» **Stated goal**
Extract every line of the entries below that contains the string "width", treating uppercase and lowercase letters as distinct.

» **Material supplied**
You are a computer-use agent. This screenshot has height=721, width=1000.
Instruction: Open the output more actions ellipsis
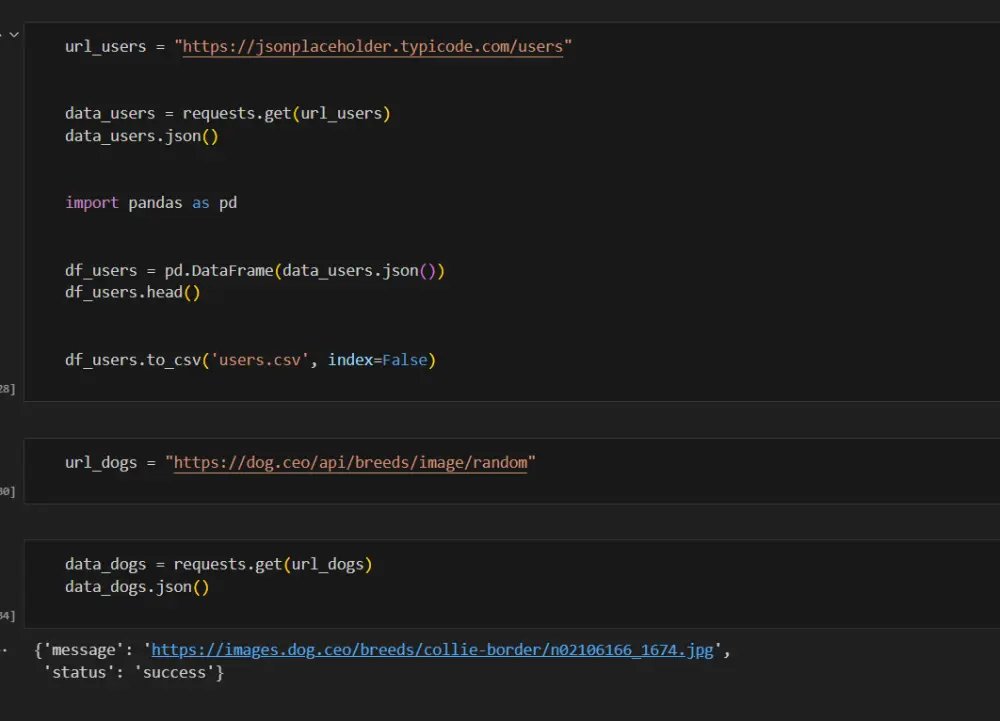coord(4,650)

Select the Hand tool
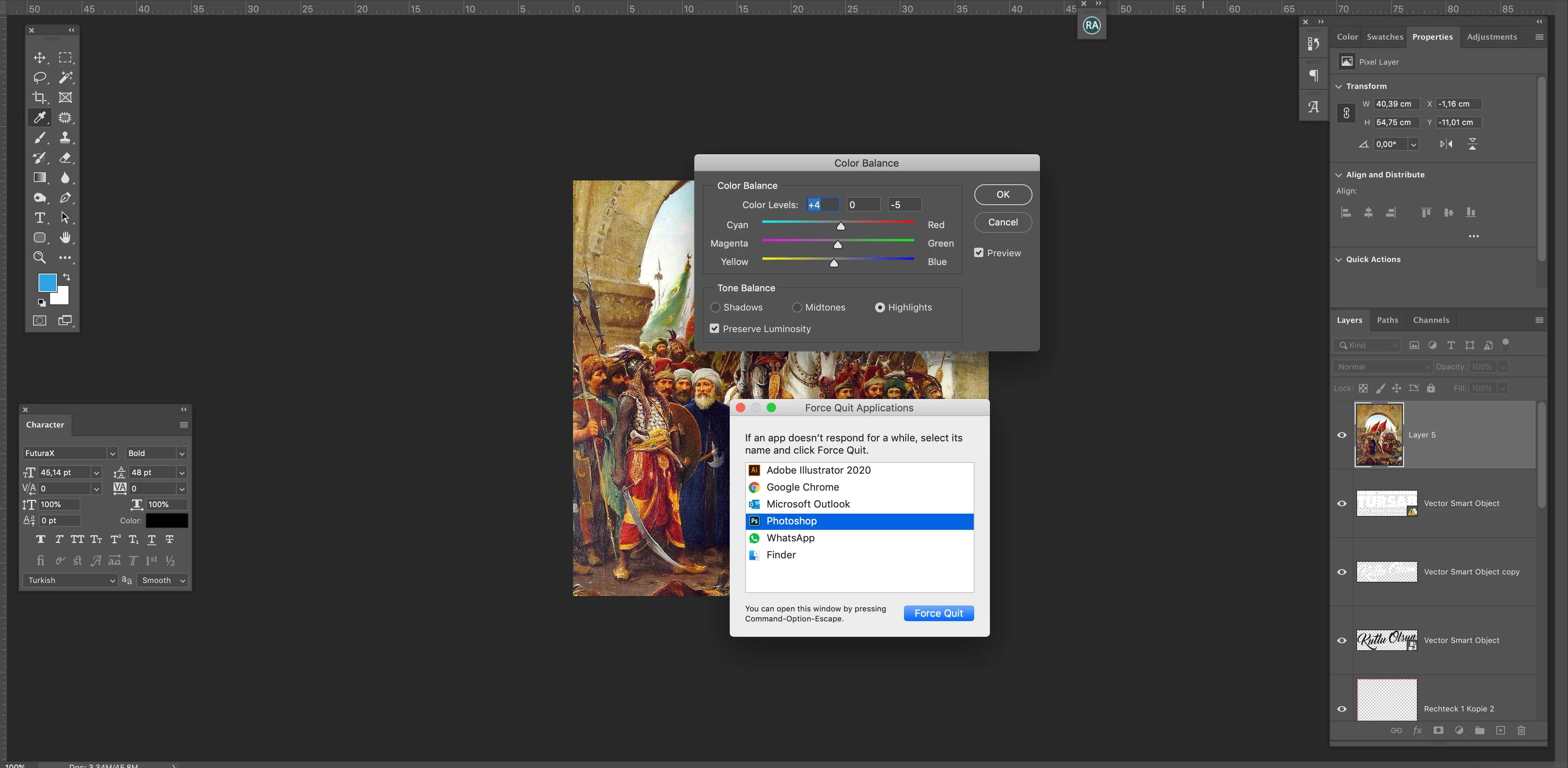65,237
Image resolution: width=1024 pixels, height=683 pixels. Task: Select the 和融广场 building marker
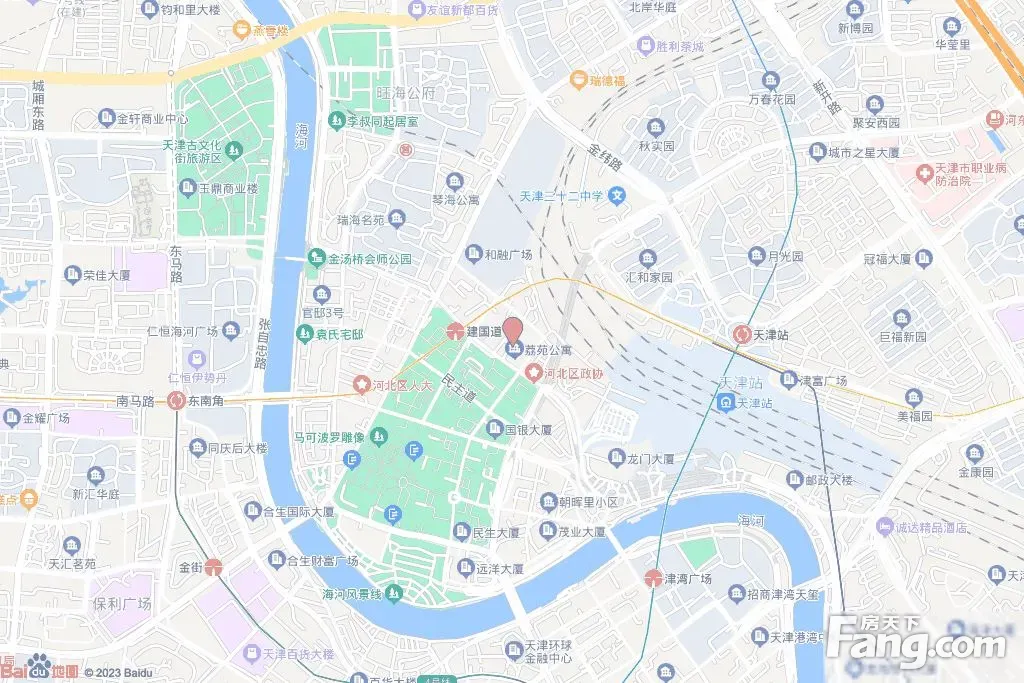(x=473, y=254)
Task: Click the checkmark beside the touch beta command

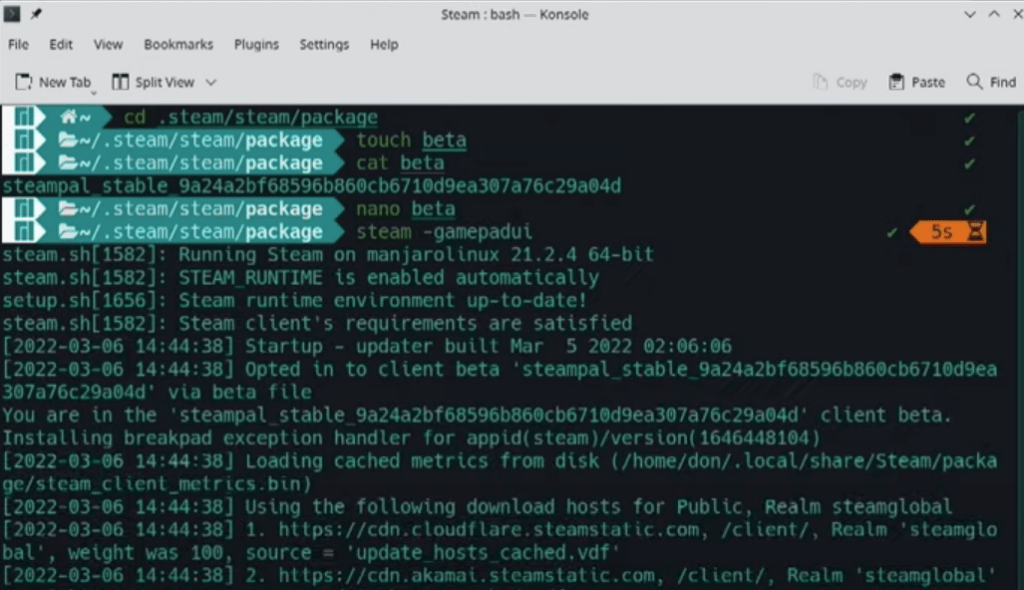Action: [970, 139]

» **Worked solution**
You are a computer-use agent. This screenshot has height=721, width=1000.
Image resolution: width=1024 pixels, height=683 pixels. Task: Select the 和融广场 building marker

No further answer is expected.